An old woman was sitting on a couch, sewing slow stitches into a moccasin, one of a pair made of tanned moose leather. It was brown and trimmed with beaver, and she was sewing onto its top a floral pattern made of very small red and white and green beads. She had not made the pattern, because the beadwork was far too delicate and intricate for her hands now. Besides, she could not see so closely any longer. The old woman had traded dried salmon strips for the patterns, and now the moccasins would be presents for her children and their children. It was something they all came to expect at Christmas—handmade moccasins and thick wool socks ordered from the Sears catalog. Both would be either two sizes too large or two sizes too small, but they kept them nonetheless because they loved the old woman.
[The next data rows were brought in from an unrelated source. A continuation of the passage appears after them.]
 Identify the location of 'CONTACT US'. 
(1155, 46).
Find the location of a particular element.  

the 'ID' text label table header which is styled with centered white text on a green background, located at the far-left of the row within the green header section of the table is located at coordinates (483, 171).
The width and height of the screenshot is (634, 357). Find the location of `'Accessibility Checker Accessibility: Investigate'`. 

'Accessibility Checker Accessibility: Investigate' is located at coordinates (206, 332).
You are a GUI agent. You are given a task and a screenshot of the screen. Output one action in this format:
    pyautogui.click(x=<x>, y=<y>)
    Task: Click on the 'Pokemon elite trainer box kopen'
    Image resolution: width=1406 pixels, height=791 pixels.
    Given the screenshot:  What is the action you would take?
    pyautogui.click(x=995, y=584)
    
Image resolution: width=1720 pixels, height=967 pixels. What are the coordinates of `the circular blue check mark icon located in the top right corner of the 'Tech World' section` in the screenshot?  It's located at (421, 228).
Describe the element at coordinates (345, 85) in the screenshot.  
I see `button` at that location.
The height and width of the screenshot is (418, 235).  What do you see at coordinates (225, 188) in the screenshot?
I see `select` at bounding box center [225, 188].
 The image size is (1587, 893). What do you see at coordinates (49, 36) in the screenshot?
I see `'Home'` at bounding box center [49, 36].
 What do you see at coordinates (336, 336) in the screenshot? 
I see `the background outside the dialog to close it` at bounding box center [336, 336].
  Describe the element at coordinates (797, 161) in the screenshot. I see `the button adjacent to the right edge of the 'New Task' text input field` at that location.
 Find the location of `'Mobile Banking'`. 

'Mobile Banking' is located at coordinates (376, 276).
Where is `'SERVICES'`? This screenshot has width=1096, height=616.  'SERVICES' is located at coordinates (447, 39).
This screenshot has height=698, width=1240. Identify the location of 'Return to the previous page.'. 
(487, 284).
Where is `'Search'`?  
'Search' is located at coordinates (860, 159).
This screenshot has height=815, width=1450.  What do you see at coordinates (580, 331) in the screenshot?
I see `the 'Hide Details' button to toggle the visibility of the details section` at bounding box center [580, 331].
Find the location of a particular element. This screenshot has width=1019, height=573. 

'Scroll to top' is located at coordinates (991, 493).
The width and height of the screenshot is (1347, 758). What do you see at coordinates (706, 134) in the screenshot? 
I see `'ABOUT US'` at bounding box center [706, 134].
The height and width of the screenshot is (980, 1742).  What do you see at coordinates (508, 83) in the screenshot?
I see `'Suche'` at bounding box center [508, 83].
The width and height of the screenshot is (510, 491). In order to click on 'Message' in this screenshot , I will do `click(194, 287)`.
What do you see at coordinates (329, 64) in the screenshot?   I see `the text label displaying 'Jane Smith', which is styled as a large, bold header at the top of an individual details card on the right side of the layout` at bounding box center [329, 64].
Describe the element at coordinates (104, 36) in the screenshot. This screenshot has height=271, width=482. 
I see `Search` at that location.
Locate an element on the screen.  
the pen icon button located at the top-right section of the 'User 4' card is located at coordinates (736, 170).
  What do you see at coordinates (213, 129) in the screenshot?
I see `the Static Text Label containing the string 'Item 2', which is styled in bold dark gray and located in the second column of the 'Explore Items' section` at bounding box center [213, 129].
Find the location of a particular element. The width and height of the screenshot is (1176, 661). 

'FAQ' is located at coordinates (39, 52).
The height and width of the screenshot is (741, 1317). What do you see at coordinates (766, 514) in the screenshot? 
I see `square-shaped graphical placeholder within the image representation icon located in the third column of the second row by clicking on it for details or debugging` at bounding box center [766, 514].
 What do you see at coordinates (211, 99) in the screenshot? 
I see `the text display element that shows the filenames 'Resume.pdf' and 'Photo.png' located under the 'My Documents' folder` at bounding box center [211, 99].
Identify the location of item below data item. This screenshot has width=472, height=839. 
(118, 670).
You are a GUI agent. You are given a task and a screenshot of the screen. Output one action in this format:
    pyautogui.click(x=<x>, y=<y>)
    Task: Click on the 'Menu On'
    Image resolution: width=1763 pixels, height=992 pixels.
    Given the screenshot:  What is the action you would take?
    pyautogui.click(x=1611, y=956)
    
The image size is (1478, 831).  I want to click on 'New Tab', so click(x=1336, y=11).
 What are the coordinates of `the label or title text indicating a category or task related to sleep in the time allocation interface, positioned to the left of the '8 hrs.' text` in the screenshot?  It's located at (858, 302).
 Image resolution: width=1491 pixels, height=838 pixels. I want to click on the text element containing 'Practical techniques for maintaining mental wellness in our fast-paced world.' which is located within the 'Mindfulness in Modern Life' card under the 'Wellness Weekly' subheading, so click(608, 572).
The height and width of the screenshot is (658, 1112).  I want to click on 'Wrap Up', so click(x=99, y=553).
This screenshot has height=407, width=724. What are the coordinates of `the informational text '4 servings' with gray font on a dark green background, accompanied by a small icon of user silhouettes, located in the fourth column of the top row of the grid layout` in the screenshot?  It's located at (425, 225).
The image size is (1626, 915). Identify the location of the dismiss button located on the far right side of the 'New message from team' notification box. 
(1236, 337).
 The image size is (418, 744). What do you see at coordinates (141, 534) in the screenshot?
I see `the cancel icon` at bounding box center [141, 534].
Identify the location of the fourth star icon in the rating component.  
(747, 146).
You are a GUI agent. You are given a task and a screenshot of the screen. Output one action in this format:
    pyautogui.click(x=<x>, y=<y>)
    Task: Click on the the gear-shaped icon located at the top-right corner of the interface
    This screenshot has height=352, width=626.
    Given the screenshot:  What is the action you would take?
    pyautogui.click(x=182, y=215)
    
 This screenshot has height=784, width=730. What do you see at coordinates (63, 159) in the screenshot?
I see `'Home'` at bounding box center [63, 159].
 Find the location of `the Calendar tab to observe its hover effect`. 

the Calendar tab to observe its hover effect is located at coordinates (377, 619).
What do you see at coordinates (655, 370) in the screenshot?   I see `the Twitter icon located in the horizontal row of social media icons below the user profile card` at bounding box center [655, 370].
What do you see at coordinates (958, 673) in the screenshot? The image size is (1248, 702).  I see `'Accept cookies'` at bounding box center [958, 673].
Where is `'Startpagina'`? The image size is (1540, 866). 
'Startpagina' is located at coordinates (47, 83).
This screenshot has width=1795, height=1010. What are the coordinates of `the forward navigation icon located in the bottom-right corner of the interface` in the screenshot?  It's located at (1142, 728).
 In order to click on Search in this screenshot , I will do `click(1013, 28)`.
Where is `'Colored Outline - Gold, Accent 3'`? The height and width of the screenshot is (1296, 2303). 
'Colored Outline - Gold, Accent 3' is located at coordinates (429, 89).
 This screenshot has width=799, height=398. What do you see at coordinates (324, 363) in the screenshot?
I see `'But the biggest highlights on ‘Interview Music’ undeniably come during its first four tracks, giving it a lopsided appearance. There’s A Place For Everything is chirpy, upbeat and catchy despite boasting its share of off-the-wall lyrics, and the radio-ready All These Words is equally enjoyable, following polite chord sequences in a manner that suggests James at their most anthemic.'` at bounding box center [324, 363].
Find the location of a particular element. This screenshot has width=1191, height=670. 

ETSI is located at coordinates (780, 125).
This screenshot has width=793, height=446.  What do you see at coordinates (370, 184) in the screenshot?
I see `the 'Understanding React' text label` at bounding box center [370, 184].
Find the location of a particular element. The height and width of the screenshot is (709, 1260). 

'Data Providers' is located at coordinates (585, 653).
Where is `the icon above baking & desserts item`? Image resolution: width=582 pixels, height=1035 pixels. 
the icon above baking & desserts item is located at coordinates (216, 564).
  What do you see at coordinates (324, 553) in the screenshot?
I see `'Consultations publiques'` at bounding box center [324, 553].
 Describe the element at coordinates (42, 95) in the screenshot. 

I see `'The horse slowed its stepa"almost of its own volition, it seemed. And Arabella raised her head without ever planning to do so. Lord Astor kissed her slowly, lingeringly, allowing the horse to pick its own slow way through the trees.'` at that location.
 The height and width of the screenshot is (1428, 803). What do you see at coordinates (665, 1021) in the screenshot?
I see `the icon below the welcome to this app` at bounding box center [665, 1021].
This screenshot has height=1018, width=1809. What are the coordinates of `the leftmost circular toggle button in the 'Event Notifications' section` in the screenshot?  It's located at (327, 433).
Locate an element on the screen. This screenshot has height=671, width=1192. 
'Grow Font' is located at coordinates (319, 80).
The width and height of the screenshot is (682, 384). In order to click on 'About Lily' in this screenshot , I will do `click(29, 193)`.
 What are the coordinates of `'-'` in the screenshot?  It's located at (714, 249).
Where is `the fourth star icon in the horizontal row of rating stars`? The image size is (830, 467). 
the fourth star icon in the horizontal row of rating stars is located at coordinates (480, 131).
“Johnny,” she said without looking up from her work, “did you get the water like I asked?”

“Yes, Grandma,” the young man said while lifting the lid to a large pot on the propane cooking stove.

The soup was boiling too high, so he turned it down as he had done to the fire. The soup stopped rolling, and he stirred it with a long metal spoon.

“What are we having, Grandma?” he asked without turning.

“Caribou soup. I put an onion and some carrots and potatoes in it. It should be done.” She was still sewing the colorful pattern onto the soft tongue of the moccasin.

The young man stood by the fire for a minute and then went outside to the snowmobile and pulled two blue five-gallon plastic jugs from a metal sled. With one in each hand, each weighing some forty pounds, he carried them into the cabin and set them on the kitchen floor. Then he placed one on top of the counter, and the other he set in the corner to the left of the stove on which the hot pot of simmering soup sat.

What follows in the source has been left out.